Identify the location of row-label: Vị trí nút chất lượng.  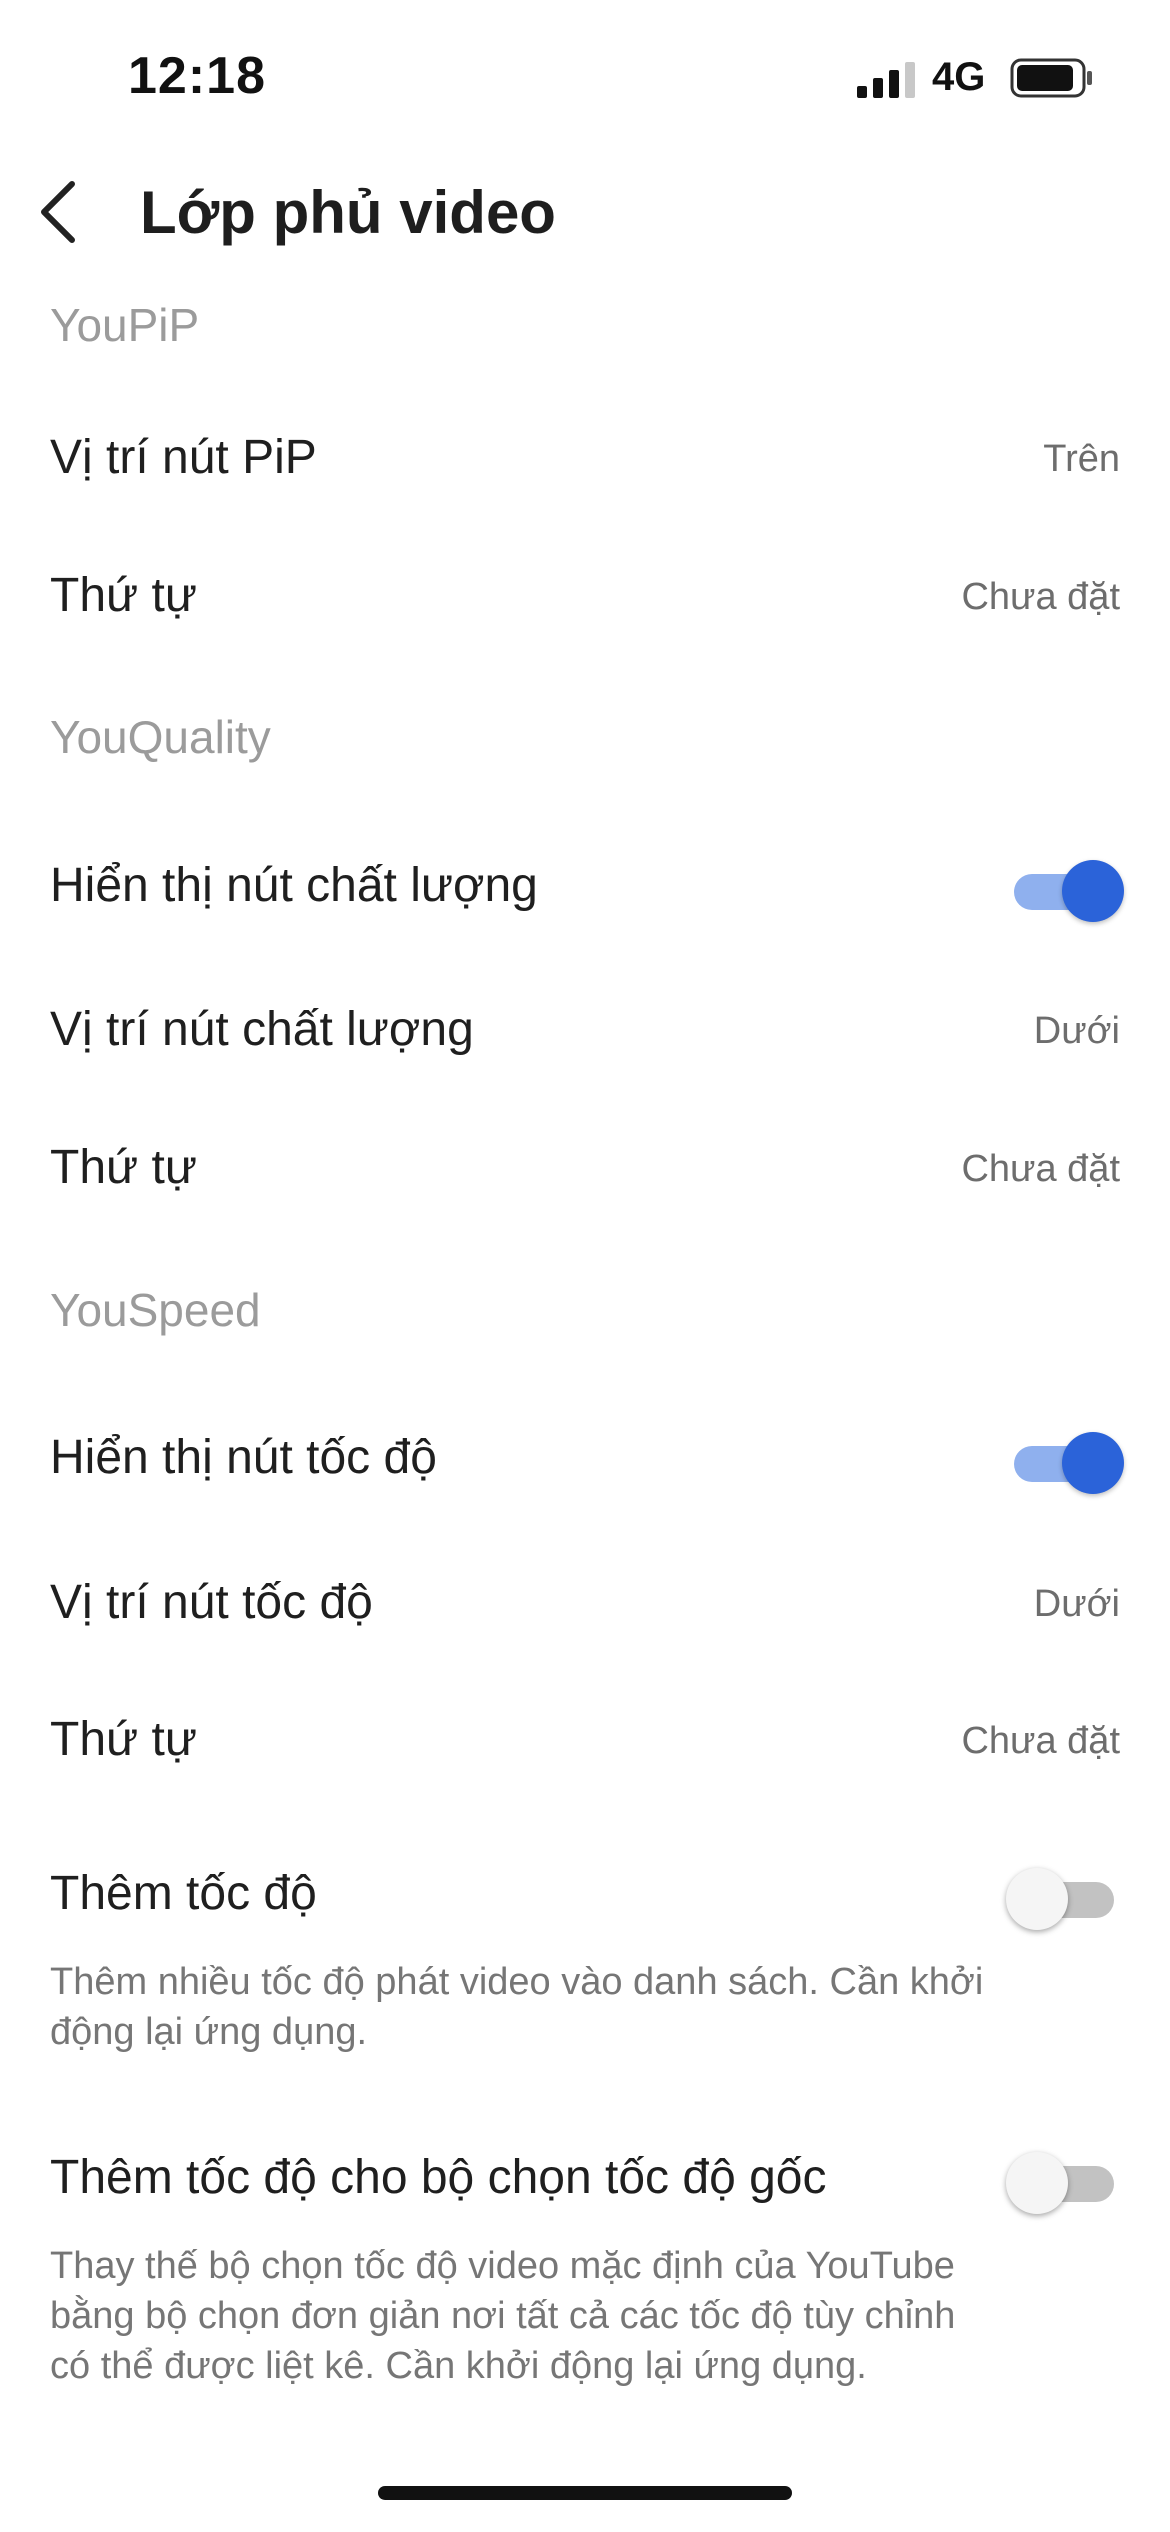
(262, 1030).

* * *

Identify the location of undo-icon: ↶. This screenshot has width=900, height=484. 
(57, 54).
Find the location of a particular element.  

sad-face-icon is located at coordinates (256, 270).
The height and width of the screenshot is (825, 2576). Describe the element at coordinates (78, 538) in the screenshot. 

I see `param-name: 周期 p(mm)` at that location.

--

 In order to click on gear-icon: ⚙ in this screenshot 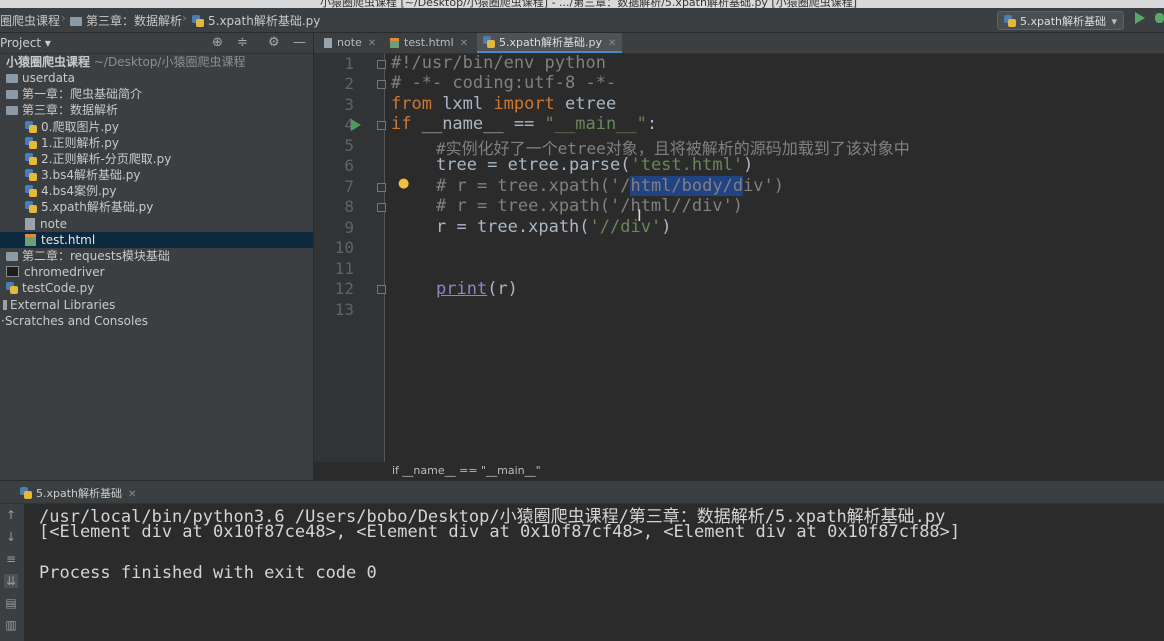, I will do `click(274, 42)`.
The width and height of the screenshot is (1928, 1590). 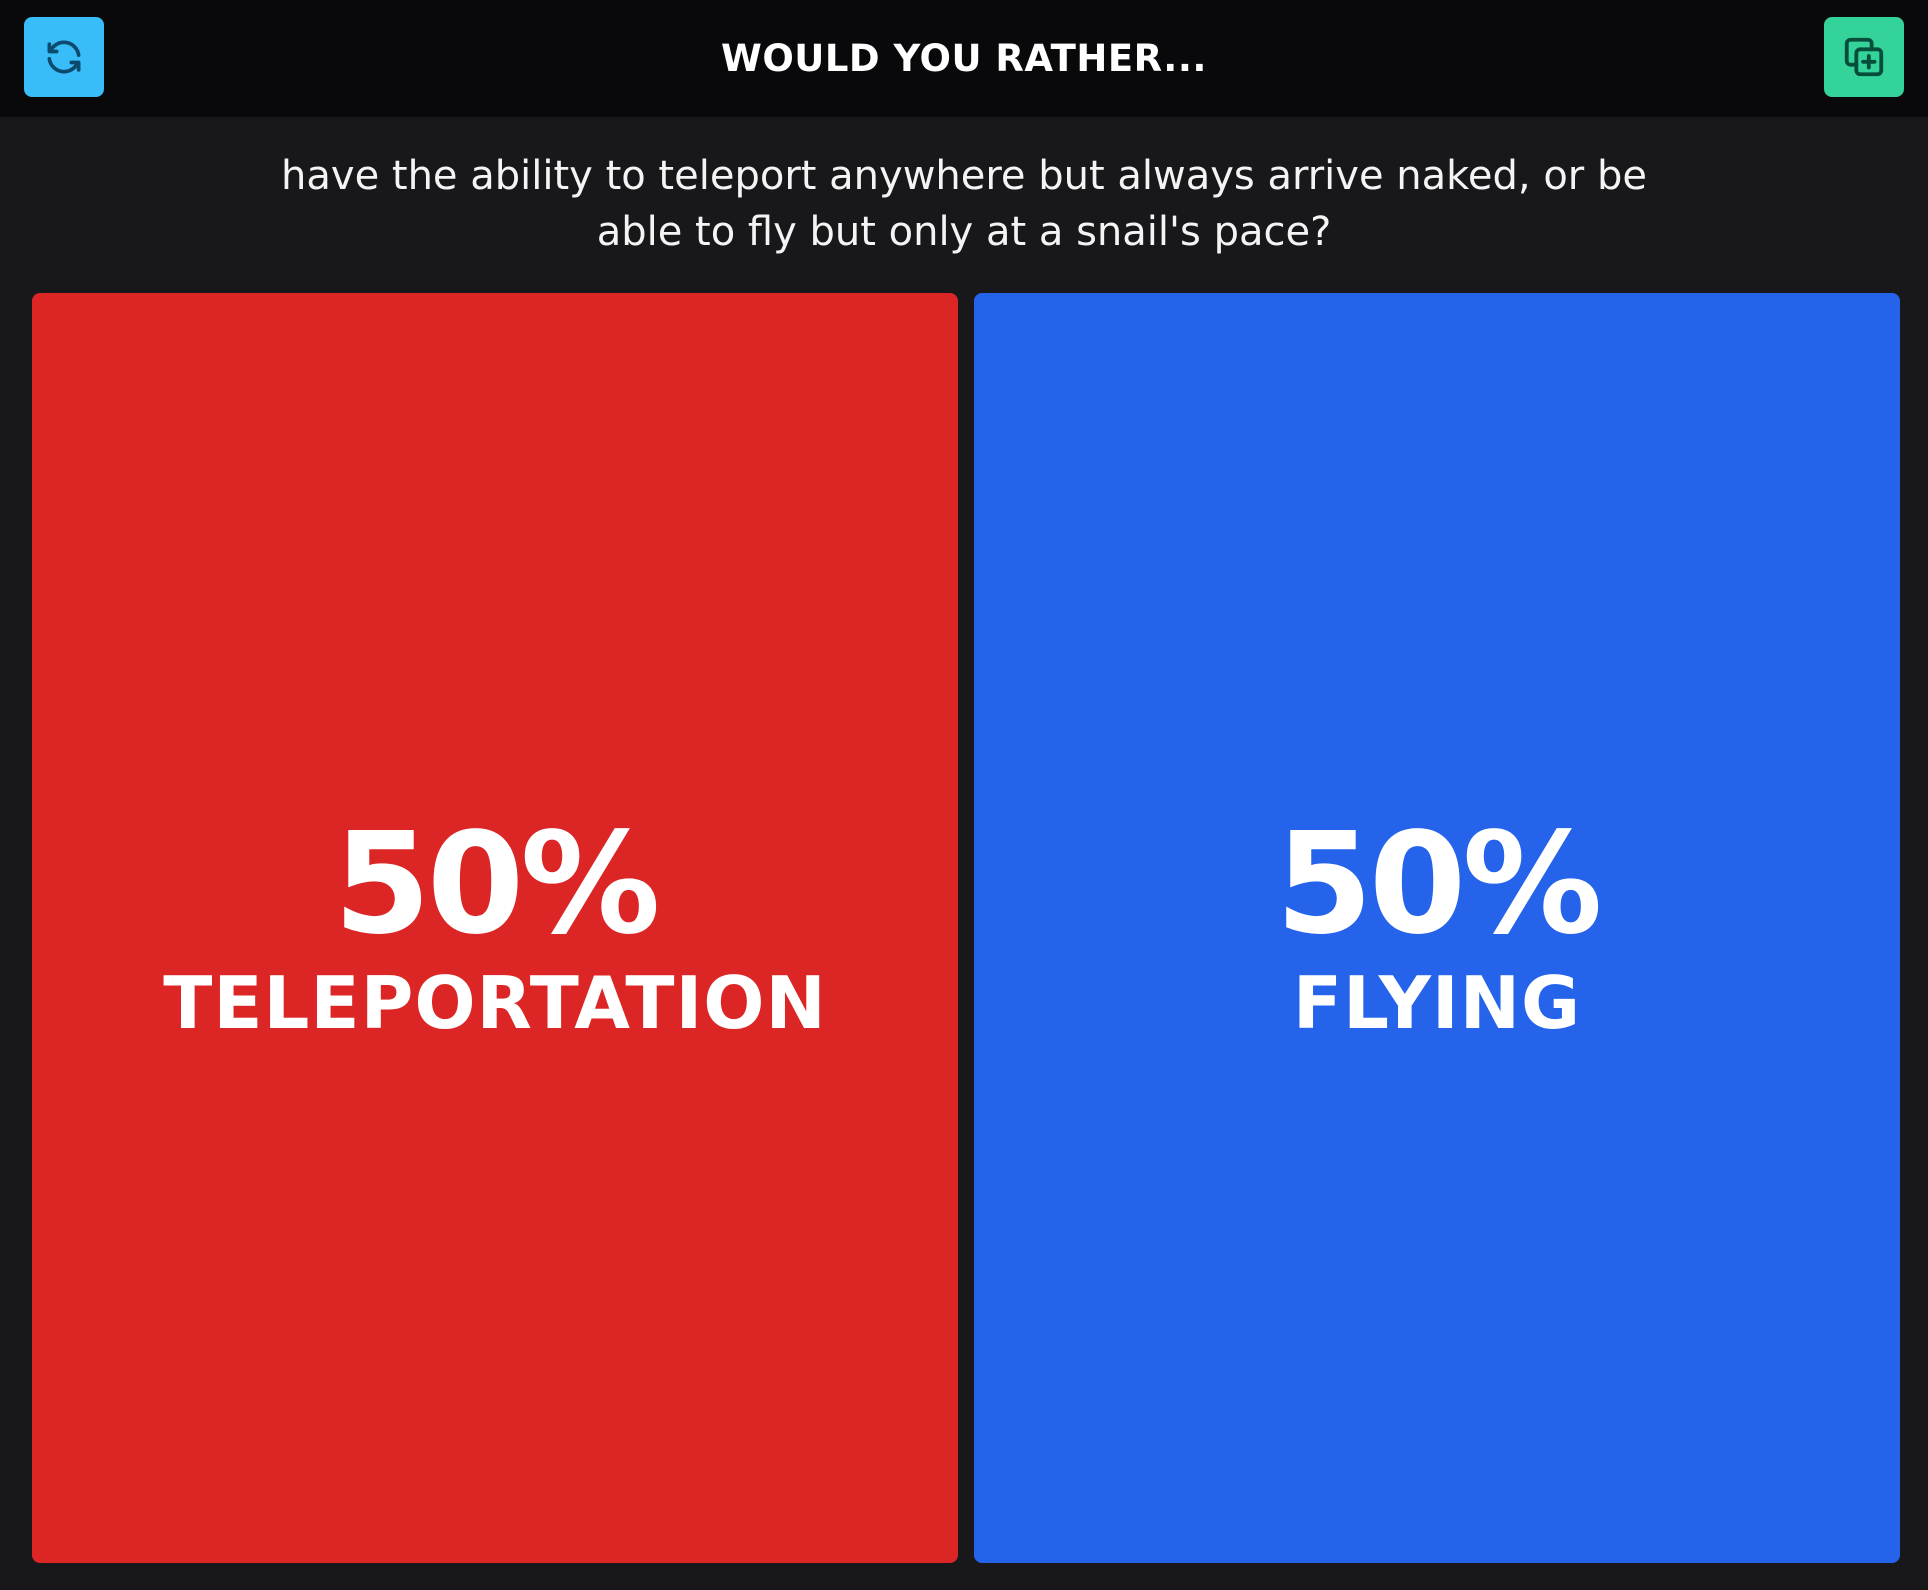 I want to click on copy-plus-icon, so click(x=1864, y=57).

▶ Exercise prompt: Express the lines of the records from the line containing "Identify the location of row-label: Vị" up to and including the line containing "(262, 1030)." as a JSON list of strings, one string per line, leaving out blank lines and any pictures.

▶ Solution to the problem:
[
  "Identify the location of row-label: Vị trí nút chất lượng.  ",
  "(262, 1030)."
]